De leur côté, Bamako et Africa Corps avancent une lecture inverse, présentée comme la cause directe de l'échec adverse : celle d'une résistance efficace de la garnison assiégée, puis d'une reconquête méthodique du centre-ville à partir du 8 juillet, complétée le 10 juillet par l'annonce d'un convoi de ravitaillement parvenu à bon port malgré les tentatives d'interception. Un troisième facteur, revendiqué cette fois-ci comme déterminant par Africa Corps, est l'apport de renforts locaux : l'implication du GATIA et du MSA, confirmée par les intéressés eux-mêmes le 9 juillet, a offert à la coalition gouvernementale un soutien supplémentaire sur un terrain où la connaissance du milieu et des réseaux touaregs pèse lourd.
Ces trois explications — supériorité aérienne pour le FLA, résistance de la garnison et ravitaillement rétabli pour Bamako, appui des groupes d'autodéfense pour Africa Corps — ne s'excluent pas nécessairement. Mais aucune ne peut, à ce stade, être vérifiée indépendamment des communiqués qui la portent.
Un aveu qui n'en est pas complètement un
La formulation retenue par le FLA mérite attention : il ne s'agit pas d'une reconnaissance de défaite, mais de la reconnaissance qu'un objectif précis n'a pas été atteint « au cours de cette phase des opérations » — une formule qui laisse ouverte la possibilité d'une reprise ultérieure des combats.

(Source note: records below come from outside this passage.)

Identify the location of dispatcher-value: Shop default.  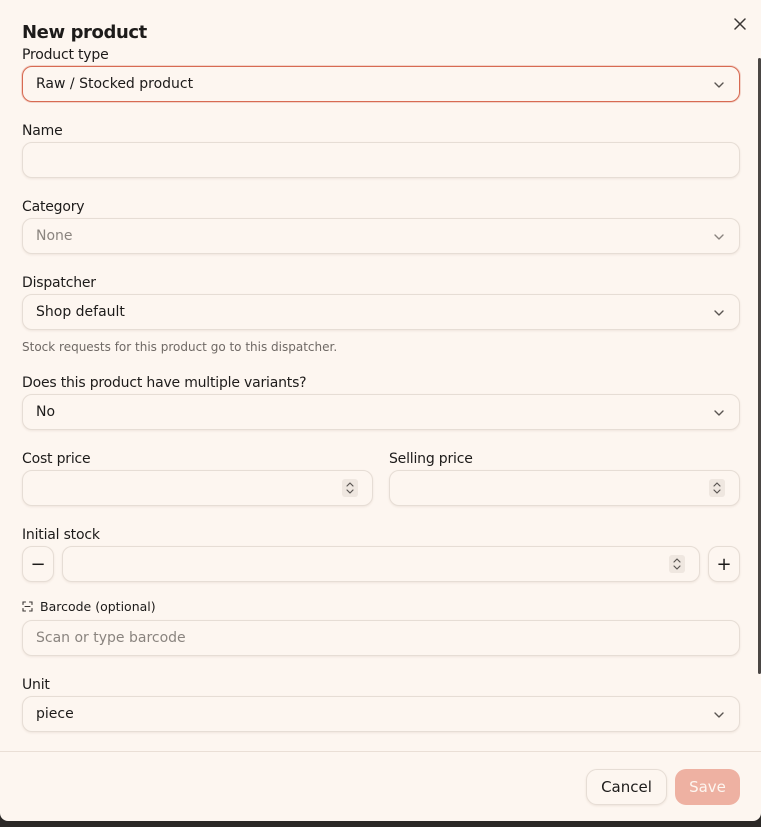
(80, 312).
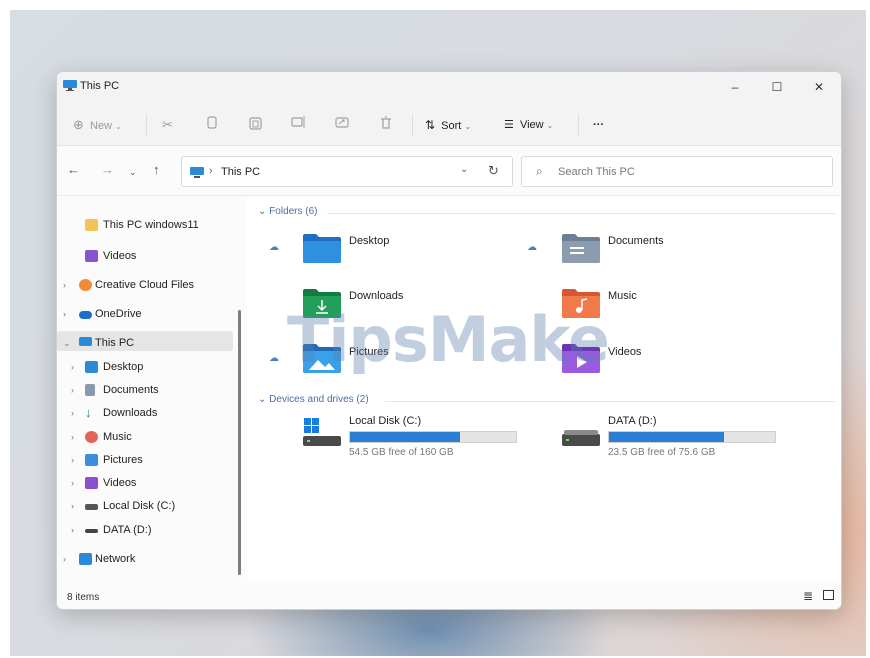 This screenshot has width=870, height=658. Describe the element at coordinates (288, 212) in the screenshot. I see `folders-section-header: ⌄ Folders (6)` at that location.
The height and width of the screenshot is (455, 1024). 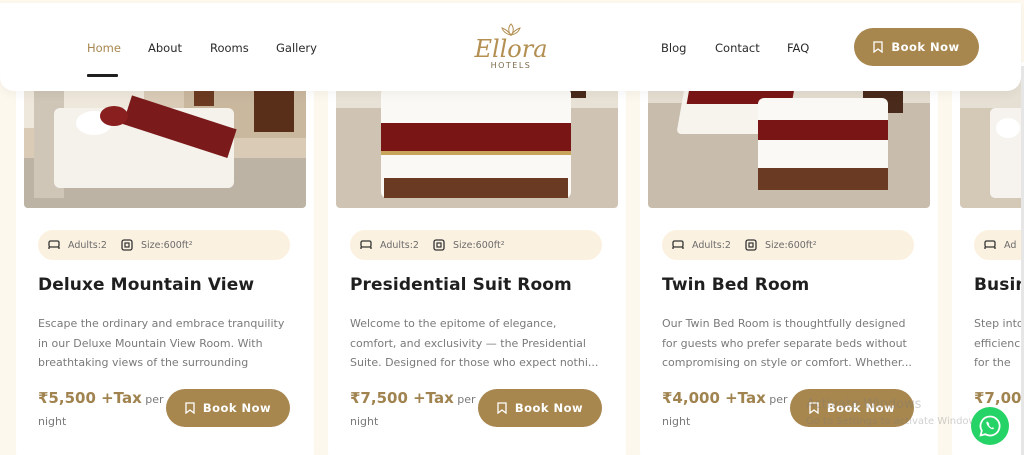 What do you see at coordinates (104, 48) in the screenshot?
I see `nav-home: Home` at bounding box center [104, 48].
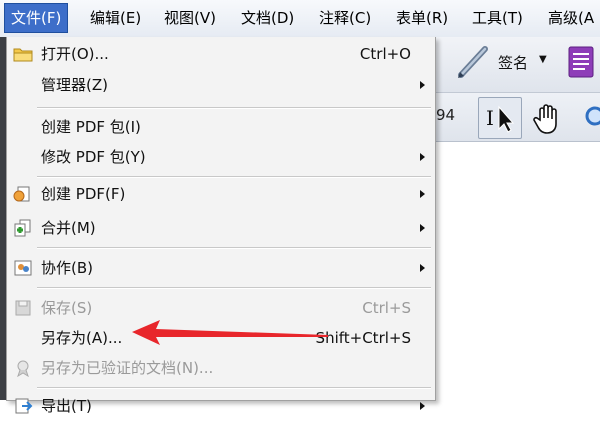  Describe the element at coordinates (446, 115) in the screenshot. I see `page-number-fragment: 94` at that location.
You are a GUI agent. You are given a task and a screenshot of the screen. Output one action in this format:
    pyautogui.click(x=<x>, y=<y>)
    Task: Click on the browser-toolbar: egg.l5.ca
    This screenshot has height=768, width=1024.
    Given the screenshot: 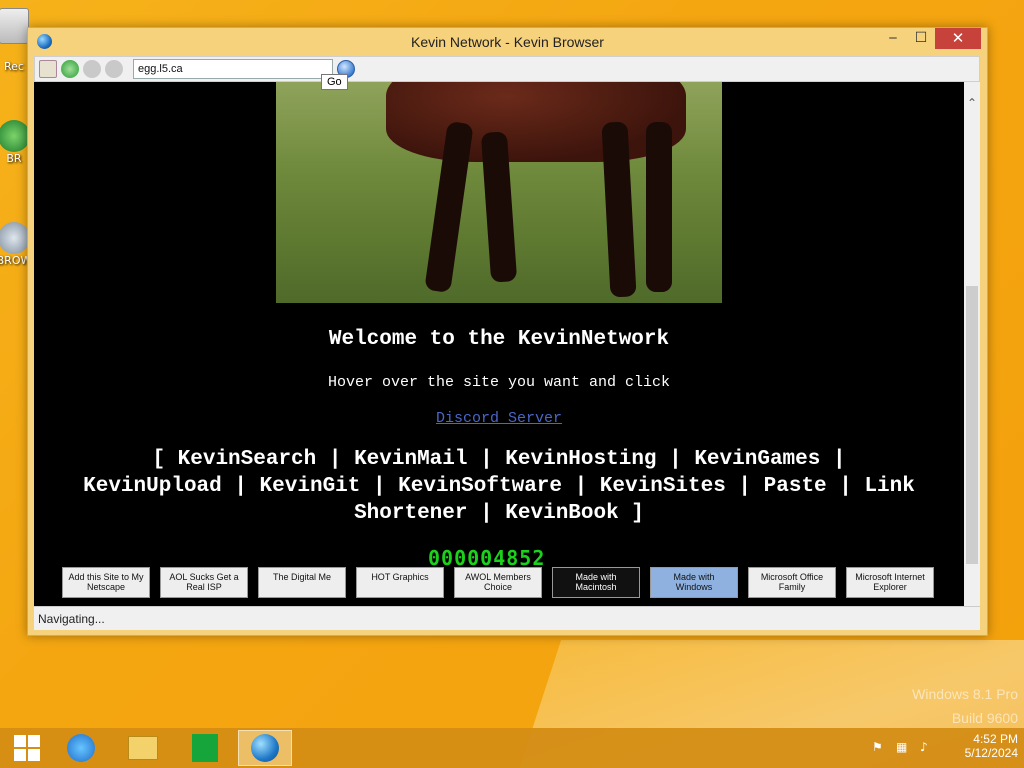 What is the action you would take?
    pyautogui.click(x=507, y=69)
    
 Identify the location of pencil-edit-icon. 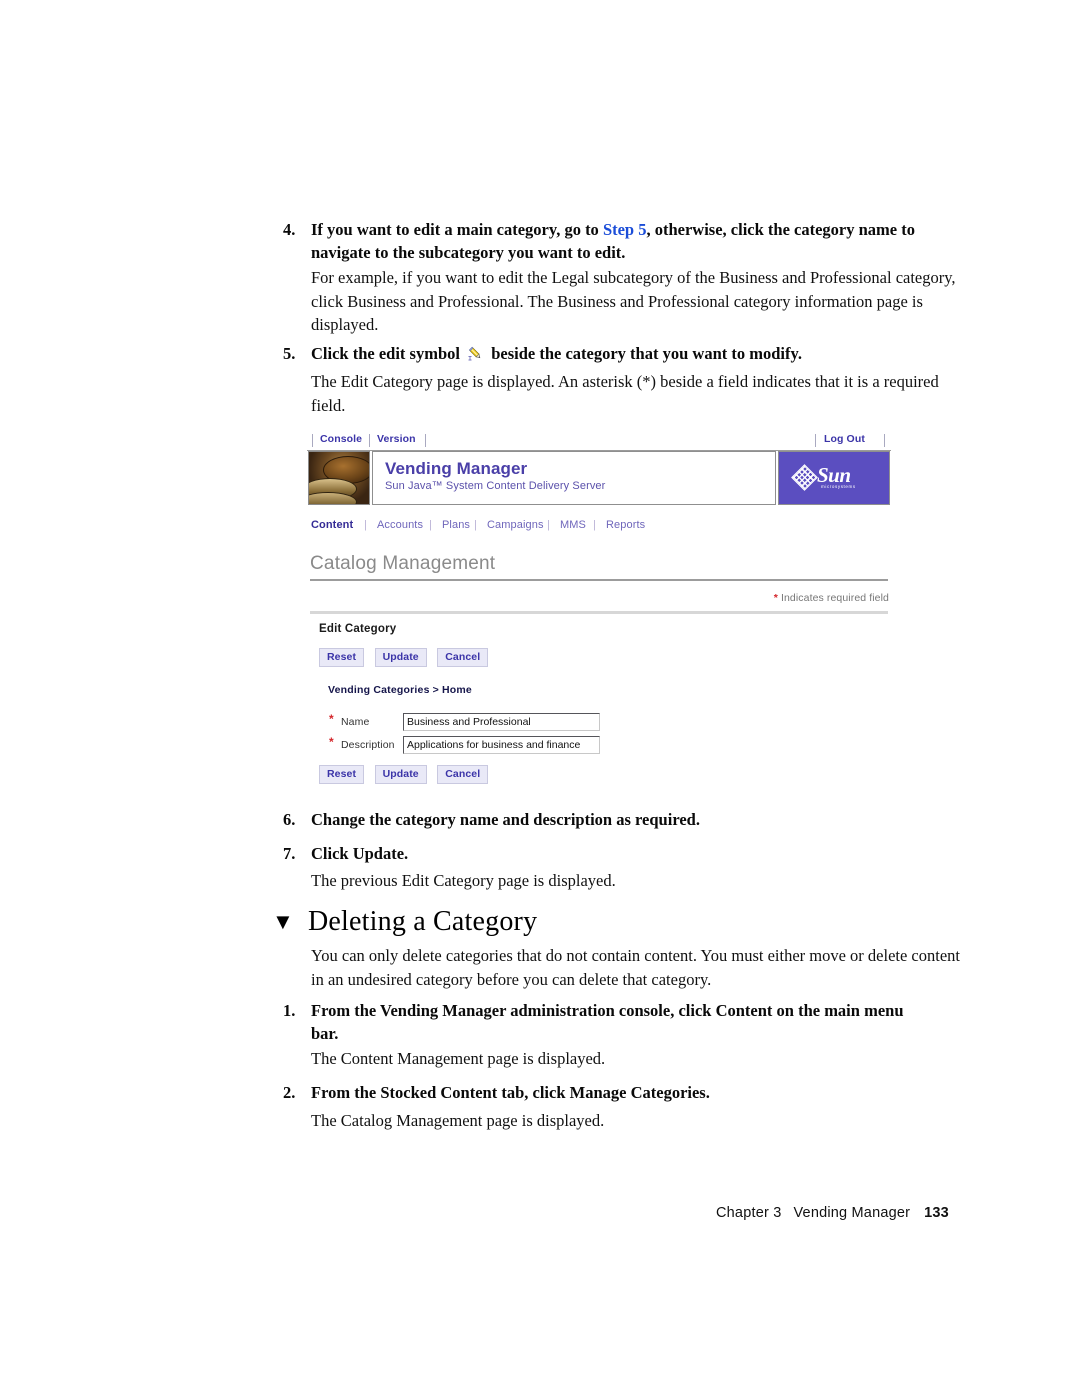
(476, 354).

Le mouvement insiste par ailleurs sur les pertes qu'il dit avoir infligées à l'adversaire, cherchant à convertir l'échec tactique en un résultat stratégique positif : celui d'avoir « épuisé » les capacités humaines et logistiques de la coalition gouvernementale.
Cette rhétorique n'est pas propre au FLA : elle est courante dans la communication des mouvements armés confrontés à un revers, où l'enjeu consiste moins à nier l'échec qu'à en circonscrire la portée. Elle rappelle aussi que la bataille de communication qui a accompagné les combats depuis le 4 juillet — bilans chiffrés incompatibles, redditions contestées, contrôle de la ville revendiqué par les deux camps — ne s'arrête pas avec cet aveu : elle change simplement de forme.

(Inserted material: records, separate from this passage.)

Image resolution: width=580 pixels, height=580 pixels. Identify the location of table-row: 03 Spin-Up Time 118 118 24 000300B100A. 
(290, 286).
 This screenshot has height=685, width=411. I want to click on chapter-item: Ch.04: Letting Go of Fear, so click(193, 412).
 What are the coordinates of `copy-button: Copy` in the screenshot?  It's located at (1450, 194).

Ce que cet échec ne permet pas de conclure
Reconnaître que l'objectif d'Anéfis n'a pas été atteint ne signifie pas que la coalition FLA-JNIM soit affaiblie de façon durable, ni que la garnison FAMa-Africa Corps ait consolidé sa position au-delà du seul épisode d'Anéfis. Le silence persistant du JNIM sur cette bataille — alors qu'il avait combattu aux côtés du FLA lors de la reprise de Kidal en avril — reste, à ce jour, un angle mort de l'analyse : il pourrait autant traduire une préparation à une future revendication commune qu'un désengagement partiel de cet acteur sur ce front précis.
L'échec à Anéfis constitue, en l'état, un revers tactique documenté par l'aveu même de son auteur — pas encore un basculement du rapport de force dans la région de Kidal.